**EXERCISE GOAL**. Every entry that follows should be reproduced exactly.

Collected data entries:
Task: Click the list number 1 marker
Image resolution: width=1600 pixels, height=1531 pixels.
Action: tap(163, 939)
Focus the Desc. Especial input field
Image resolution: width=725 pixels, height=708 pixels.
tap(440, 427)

**EXERCISE SOLUTION**.
Task: Click the list number 1 marker
Image resolution: width=1600 pixels, height=1531 pixels.
Action: tap(163, 939)
Focus the Desc. Especial input field
Image resolution: width=725 pixels, height=708 pixels.
tap(440, 427)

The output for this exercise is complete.